◆ **Work order**:
Set out exactly, and with nothing added, the line containing "Image resolution: width=1280, height=2269." and every line after it through the final line of the data.

Data excerpts
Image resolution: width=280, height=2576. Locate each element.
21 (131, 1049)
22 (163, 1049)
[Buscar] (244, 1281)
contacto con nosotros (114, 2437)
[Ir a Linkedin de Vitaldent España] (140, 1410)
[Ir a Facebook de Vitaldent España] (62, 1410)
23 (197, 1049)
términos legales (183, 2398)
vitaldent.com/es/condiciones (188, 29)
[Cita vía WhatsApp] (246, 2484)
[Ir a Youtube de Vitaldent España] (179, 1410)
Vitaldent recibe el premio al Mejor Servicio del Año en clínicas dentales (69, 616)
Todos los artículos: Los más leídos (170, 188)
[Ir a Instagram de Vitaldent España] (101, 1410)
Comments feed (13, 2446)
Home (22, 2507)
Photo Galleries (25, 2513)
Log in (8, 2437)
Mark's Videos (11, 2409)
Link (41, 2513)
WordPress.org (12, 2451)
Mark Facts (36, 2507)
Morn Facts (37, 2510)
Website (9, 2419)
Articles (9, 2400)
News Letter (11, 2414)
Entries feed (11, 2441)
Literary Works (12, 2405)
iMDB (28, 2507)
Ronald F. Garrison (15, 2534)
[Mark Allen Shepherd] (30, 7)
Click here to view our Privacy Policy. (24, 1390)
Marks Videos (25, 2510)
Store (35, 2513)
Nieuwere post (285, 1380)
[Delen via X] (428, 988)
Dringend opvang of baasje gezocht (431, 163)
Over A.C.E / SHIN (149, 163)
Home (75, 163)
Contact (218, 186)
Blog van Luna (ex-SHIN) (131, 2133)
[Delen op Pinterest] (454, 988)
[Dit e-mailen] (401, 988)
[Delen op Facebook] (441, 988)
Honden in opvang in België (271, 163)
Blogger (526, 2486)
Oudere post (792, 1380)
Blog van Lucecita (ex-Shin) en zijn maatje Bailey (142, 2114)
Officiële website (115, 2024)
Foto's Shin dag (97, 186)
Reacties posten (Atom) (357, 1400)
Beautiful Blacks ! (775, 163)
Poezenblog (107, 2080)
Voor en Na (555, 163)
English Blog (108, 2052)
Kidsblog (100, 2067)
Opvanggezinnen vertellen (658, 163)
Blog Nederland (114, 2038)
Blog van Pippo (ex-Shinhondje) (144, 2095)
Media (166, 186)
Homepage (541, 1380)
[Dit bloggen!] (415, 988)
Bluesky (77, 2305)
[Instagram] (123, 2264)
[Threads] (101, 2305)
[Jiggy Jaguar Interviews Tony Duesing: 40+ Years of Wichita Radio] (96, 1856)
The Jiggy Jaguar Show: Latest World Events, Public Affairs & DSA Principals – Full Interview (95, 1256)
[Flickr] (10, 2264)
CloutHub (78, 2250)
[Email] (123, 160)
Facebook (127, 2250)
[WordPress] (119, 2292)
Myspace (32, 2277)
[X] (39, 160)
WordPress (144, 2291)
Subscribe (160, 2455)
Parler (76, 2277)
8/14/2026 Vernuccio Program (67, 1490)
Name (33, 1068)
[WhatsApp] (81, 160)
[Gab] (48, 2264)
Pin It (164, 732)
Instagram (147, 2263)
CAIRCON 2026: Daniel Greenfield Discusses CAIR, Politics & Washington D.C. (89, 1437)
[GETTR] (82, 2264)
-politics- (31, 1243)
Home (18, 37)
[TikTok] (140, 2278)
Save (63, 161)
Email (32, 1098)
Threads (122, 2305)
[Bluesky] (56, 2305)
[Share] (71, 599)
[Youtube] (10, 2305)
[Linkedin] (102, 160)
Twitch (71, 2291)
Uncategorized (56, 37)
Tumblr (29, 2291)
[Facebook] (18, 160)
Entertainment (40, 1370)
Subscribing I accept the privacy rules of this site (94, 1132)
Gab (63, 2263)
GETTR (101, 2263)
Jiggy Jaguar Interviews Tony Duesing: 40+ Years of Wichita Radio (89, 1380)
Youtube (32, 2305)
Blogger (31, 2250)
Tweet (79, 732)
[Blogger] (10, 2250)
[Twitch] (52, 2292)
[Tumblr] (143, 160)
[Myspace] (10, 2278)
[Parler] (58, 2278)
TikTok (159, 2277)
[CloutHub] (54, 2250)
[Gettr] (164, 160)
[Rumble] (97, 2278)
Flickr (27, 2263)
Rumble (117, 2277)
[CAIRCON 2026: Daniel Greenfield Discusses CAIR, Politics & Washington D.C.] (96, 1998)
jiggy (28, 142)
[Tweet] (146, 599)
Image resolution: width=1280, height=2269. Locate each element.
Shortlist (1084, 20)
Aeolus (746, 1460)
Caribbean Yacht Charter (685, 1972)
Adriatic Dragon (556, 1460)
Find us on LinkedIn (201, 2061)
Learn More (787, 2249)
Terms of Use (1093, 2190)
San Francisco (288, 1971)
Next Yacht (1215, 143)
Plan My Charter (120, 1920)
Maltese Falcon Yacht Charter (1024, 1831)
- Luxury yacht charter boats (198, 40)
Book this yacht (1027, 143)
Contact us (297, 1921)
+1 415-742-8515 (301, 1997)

◆ **Solution for this task**:
Image resolution: width=1280, height=2269. Locate each element.
Shortlist (1084, 20)
Aeolus (746, 1460)
Caribbean Yacht Charter (685, 1972)
Adriatic Dragon (556, 1460)
Find us on LinkedIn (201, 2061)
Learn More (787, 2249)
Terms of Use (1093, 2190)
San Francisco (288, 1971)
Next Yacht (1215, 143)
Plan My Charter (120, 1920)
Maltese Falcon Yacht Charter (1024, 1831)
- Luxury yacht charter boats (198, 40)
Book this yacht (1027, 143)
Contact us (297, 1921)
+1 415-742-8515 (301, 1997)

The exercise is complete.